Among the scholars who sought to adopt, refine, and develop Brown’s approach to the period, it was Garth Fowden—currently Sultan Qaboos Professor of Abrahamic Faiths at Cambridge—who produced what was perhaps the most important work in this area in the 1990s: From Empire to Commonwealth: Consequences of Monotheism in Late Antiquity. When I was a graduate student, Fowden’s work impacted me profoundly. The book is ambitious in scope, wildly imaginative, willing to explore the period in terrifyingly broad terms, but in pursuit of a single cogent thesis: that the entire history of the Middle East and eastern Mediterranean from the second through the ninth century CE can be understood in terms of a sequence of imperial projects aiming to establish God’s rule on earth. That is, the unifying theme of the era, one that distinguishes it from the civilization of the ancient world and sets the stage for the medieval cultures of Byzantium, Western Christendom, and the Dār al-Islām, is the use of monotheism as the primary justification for statebuilding, for literally global dominion (as far as that was possible in the pre-modern world). In Fowden’s work, the use of religion to justify imperial authority becomes the thread that links Christian Rome, Sasanian Iran, and the caliphates and that allows us to see the significant continuities between them with clarity.

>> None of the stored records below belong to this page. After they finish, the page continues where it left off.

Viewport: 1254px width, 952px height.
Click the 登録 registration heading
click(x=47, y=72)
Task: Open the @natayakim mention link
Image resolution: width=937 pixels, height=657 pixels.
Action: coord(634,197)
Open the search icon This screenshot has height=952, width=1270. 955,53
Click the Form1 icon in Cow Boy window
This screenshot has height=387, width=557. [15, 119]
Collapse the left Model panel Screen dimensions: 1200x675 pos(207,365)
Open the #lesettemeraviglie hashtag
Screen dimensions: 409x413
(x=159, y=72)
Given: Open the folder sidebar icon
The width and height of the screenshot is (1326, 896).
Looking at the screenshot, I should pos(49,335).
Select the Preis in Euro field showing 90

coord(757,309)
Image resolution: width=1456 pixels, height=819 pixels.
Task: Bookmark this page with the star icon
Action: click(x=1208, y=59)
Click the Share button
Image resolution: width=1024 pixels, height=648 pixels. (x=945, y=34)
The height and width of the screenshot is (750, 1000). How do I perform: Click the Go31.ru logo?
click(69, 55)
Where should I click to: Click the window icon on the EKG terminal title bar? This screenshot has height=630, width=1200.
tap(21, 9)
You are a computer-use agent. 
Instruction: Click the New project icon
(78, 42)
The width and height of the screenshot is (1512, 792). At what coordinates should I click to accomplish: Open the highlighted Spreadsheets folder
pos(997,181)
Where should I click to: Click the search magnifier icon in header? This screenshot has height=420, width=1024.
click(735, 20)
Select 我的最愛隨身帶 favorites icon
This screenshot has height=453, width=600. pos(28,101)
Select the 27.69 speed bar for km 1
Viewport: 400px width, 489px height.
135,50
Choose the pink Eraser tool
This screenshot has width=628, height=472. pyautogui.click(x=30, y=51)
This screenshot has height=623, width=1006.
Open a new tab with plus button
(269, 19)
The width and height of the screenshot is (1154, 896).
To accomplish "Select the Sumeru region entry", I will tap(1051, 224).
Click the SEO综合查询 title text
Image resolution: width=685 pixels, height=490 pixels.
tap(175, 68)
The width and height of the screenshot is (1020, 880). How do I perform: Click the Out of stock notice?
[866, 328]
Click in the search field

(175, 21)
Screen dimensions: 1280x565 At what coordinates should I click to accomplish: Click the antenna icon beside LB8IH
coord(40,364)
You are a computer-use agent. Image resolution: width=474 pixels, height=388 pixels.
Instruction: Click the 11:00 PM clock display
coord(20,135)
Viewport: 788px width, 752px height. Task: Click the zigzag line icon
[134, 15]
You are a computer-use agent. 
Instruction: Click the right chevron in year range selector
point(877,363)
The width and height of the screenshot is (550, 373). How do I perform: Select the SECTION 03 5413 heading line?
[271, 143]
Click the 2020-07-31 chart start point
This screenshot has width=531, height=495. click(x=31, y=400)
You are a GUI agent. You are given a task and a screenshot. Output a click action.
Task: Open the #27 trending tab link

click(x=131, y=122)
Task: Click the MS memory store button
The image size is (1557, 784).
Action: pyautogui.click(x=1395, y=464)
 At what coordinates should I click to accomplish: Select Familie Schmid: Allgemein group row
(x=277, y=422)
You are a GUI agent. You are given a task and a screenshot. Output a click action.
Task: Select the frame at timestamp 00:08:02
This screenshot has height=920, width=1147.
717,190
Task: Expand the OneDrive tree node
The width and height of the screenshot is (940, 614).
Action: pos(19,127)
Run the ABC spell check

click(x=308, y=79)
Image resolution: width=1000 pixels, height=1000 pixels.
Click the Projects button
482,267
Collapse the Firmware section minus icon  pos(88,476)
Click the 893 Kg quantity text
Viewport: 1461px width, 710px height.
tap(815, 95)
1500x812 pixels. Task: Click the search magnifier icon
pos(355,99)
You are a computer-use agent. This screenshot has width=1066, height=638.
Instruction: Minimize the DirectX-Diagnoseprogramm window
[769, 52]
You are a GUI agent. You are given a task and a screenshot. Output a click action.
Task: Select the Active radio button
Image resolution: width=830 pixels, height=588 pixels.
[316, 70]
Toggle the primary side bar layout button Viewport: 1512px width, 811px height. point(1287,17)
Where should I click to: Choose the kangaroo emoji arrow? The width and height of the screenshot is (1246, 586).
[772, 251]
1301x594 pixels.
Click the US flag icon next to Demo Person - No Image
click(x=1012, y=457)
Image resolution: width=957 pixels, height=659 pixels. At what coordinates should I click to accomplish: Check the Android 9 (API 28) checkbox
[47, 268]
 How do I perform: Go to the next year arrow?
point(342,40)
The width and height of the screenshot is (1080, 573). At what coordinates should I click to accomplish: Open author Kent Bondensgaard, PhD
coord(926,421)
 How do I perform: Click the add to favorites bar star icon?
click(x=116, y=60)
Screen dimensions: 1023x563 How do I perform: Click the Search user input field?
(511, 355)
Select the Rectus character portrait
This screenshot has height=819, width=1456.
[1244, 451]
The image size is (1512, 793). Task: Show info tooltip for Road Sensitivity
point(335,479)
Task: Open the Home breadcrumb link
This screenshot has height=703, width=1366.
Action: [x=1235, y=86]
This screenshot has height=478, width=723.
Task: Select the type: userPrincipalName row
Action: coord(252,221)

(Perhaps not coincidentally, the only other books I read during my Ph.D. training that exerted a similarly enduring influence on my imagination were Wansbrough’s The Sectarian Milieu (1978)—no doubt familiar to every reader of this blog—and Bulliet’s The Case for Islamo-Christian Civilization (2004), which, like Fowden’s Empire to Commonwealth, is another eloquent call for historical thinking on the global scale, for transcending the narrow and artificial boundaries between the culture of “the West” and Islam.)

After a number of years dedicated to other projects, including a fascinating study on the iconography of the late Umayyad palace of Quṣayr ʿAmra, Fowden has now returned to history on the grand scale with Before and After Muḥammad: The First Millennium Refocused. Stunningly, this work is even more ambitious in scope than Empire to Commonwealth. Here Fowden once again seeks to explore the overarching continuities between Christian Rome, Sasanian Iran, and Islam but with even more attention paid to the intertwining discourses that link Greco-Roman, Syrian Christian, Jewish, Arab, Iranian, and European cultures over the course of a thousand years, centering on what he now calls the “Eurasian hinge” of southwest Asia linking the civilizations of the region. Fowden anchors his work in a rigorous interrogation of older conceptions of Late Antiquity, criticizing older scholars’ poor integration of Islam into the period, as well as the common approach of only including the Umayyad caliphate as a late antique empire. This serves to truncate the early medieval period from older trajectories of development that arguably only reached their full fruition around the year 1000. It also artificially severs the Abbasids and Iranian Islam from the prevailing cultural patterns of the Arab-Islamic world, though they are equally rooted in the legacies of biblical monotheism and Hellenism.



Fowden also locates his work in the context of contemporary debates over the relationship between Islam and the West, stating quite bluntly that “My purpose here is not to join this debate directly, but to overhaul its foundations” (2). His approach in Before and After Muḥammad builds on his earlier work, in that the cultures of the Islamic Middle East and Christian Europe are seen as halves of a larger whole. (Here I was a bit disappointed that Fowden does not engage with Bulliet’s aforementioned work The Case for Islamo-Christian Civilization, which eloquently argues for an approach to Islam and the West as two halves or wings of a unified civilizational complex that only decisively split in the later medieval period. This is a perspective that is obviously quite compatible with and complementary to Fowden’s.)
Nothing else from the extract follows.